[Opening Data under study section]

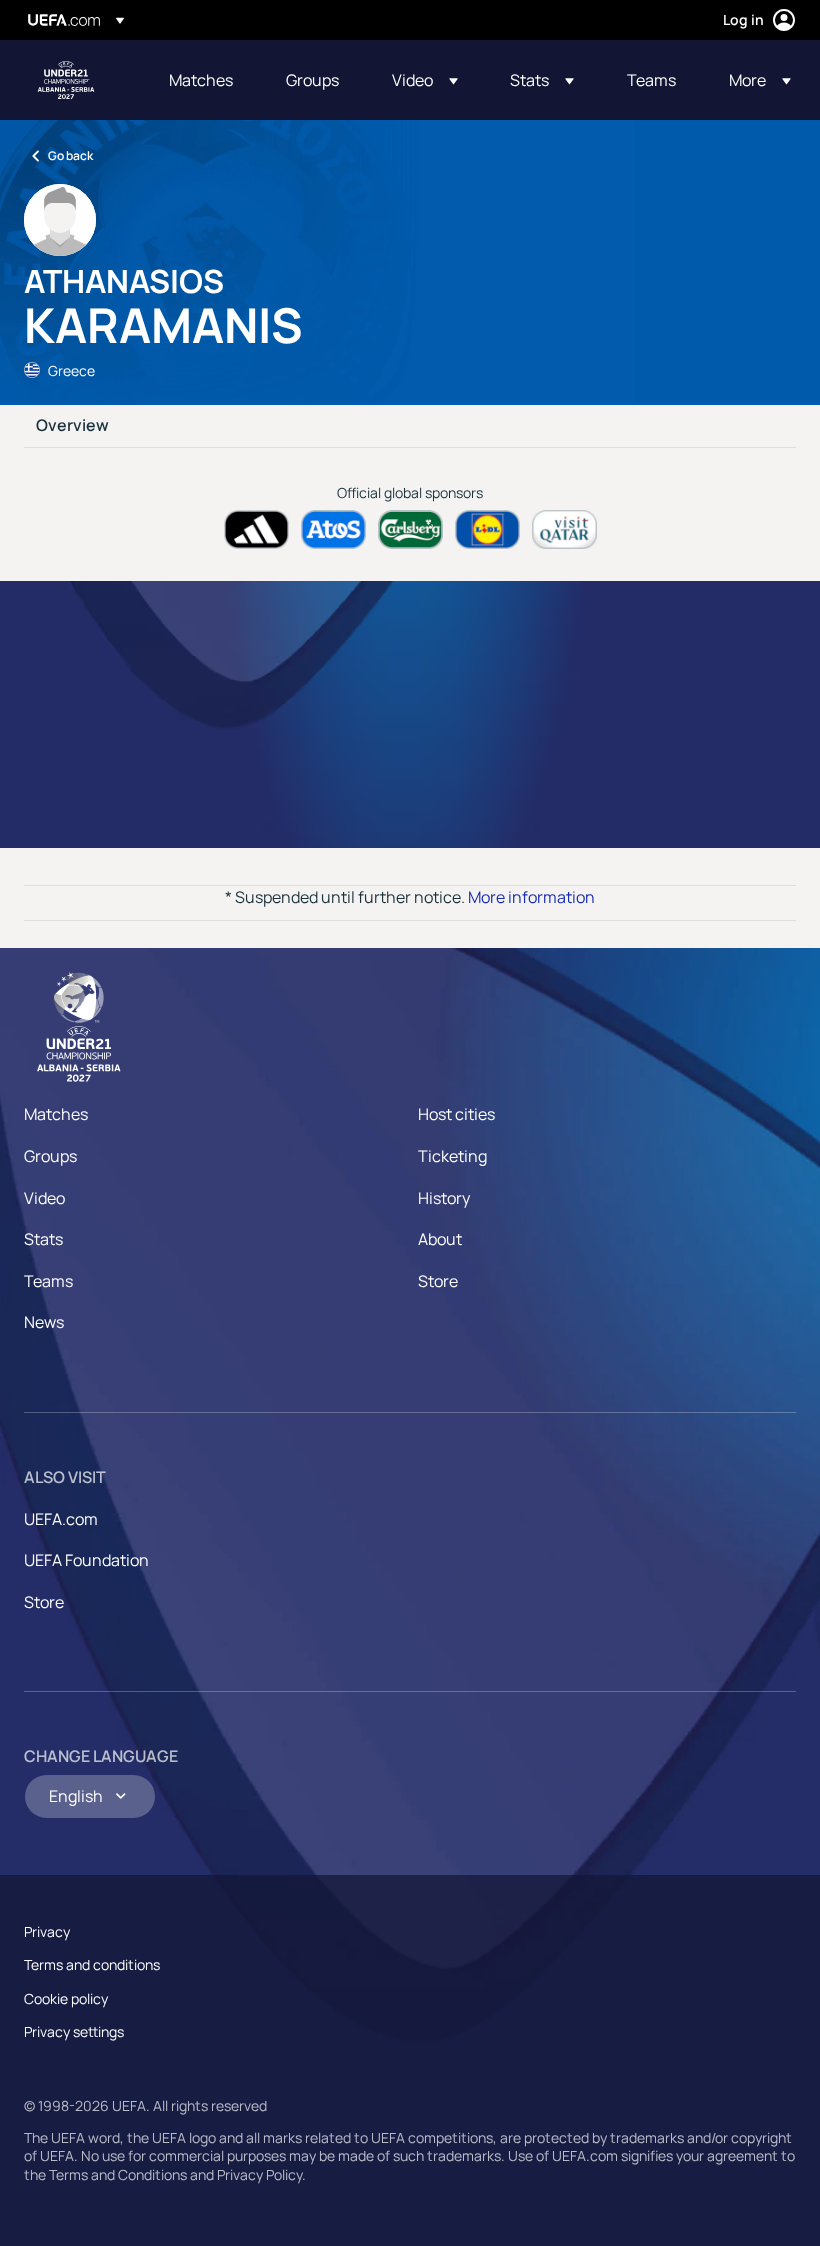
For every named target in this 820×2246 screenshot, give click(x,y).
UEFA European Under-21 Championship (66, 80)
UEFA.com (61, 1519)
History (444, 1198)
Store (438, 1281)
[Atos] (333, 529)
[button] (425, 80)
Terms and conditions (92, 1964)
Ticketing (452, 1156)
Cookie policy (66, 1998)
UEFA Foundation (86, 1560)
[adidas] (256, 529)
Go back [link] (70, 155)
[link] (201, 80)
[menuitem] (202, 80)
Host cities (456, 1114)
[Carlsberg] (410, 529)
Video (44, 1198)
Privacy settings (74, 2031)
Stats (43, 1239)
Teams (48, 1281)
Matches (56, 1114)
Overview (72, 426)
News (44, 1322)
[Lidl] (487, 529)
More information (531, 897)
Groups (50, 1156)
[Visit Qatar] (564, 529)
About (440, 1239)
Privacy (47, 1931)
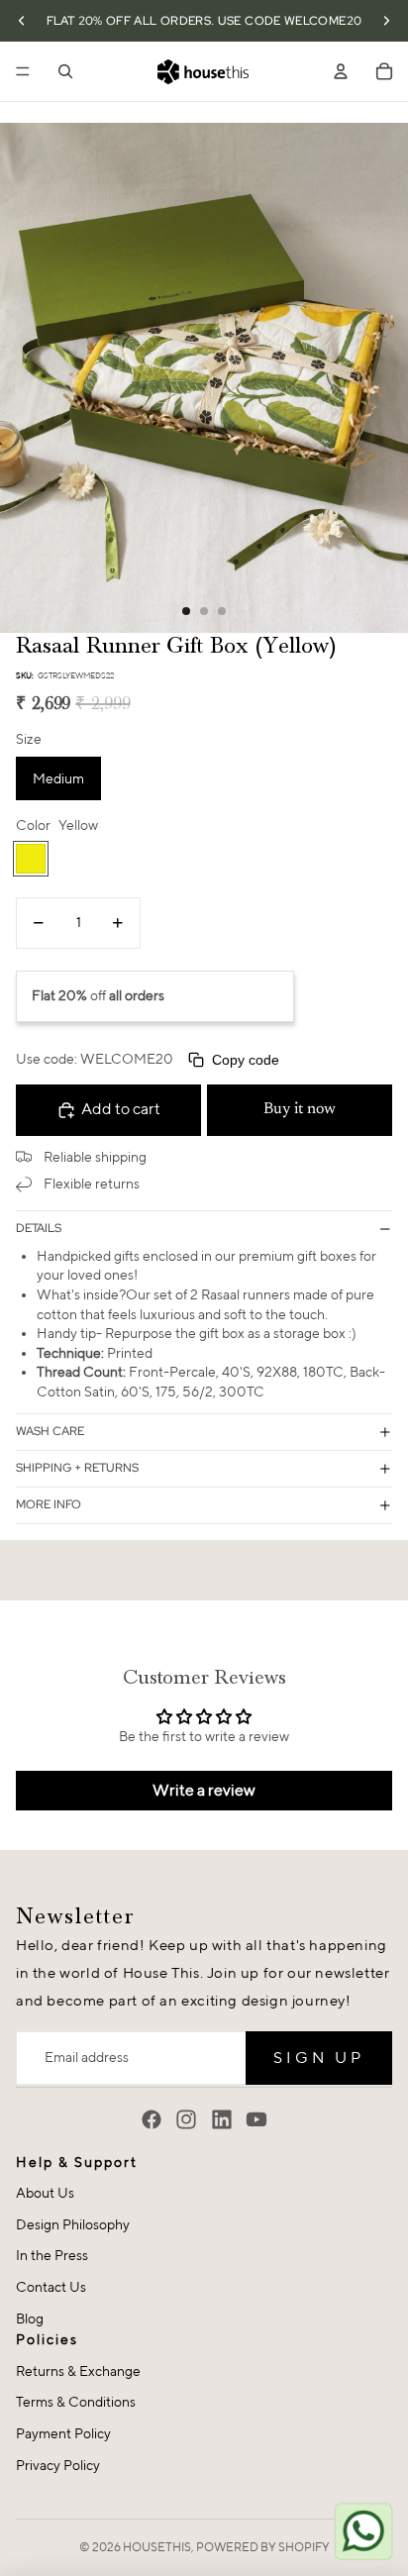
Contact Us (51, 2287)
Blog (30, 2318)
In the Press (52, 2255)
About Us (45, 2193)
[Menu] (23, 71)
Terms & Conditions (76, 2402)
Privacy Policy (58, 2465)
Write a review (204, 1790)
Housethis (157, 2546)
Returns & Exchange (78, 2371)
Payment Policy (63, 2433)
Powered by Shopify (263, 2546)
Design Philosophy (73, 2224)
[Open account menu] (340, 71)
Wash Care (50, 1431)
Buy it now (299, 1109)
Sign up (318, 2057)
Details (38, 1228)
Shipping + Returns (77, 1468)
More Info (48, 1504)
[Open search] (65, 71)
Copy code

[Closing Data under study section]

## Task brief
Make an exact copy of all entries above, dropping the images.

## Finished exercise
For every named target in this 820×2246 screenshot, give click(x,y).
UEFA European Under-21 Championship (66, 80)
UEFA.com (61, 1519)
History (444, 1198)
Store (438, 1281)
[Atos] (333, 529)
[button] (425, 80)
Terms and conditions (92, 1964)
Ticketing (452, 1156)
Cookie policy (66, 1998)
UEFA Foundation (86, 1560)
[adidas] (256, 529)
Go back [link] (70, 155)
[link] (201, 80)
[menuitem] (202, 80)
Host cities (456, 1114)
[Carlsberg] (410, 529)
Video (44, 1198)
Privacy settings (74, 2031)
Stats (43, 1239)
Teams (48, 1281)
Matches (56, 1114)
Overview (72, 426)
News (44, 1322)
[Lidl] (487, 529)
More information (531, 897)
Groups (50, 1156)
[Visit Qatar] (564, 529)
About (440, 1239)
Privacy (47, 1931)
Contact Us (51, 2287)
Blog (30, 2318)
In the Press (52, 2255)
About Us (45, 2193)
[Menu] (23, 71)
Terms & Conditions (76, 2402)
Privacy Policy (58, 2465)
Write a review (204, 1790)
Housethis (157, 2546)
Returns & Exchange (78, 2371)
Payment Policy (63, 2433)
Powered by Shopify (263, 2546)
Design Philosophy (73, 2224)
[Open account menu] (340, 71)
Wash Care (50, 1431)
Buy it now (299, 1109)
Sign up (318, 2057)
Details (38, 1228)
Shipping + Returns (77, 1468)
More Info (48, 1504)
[Open search] (65, 71)
Copy code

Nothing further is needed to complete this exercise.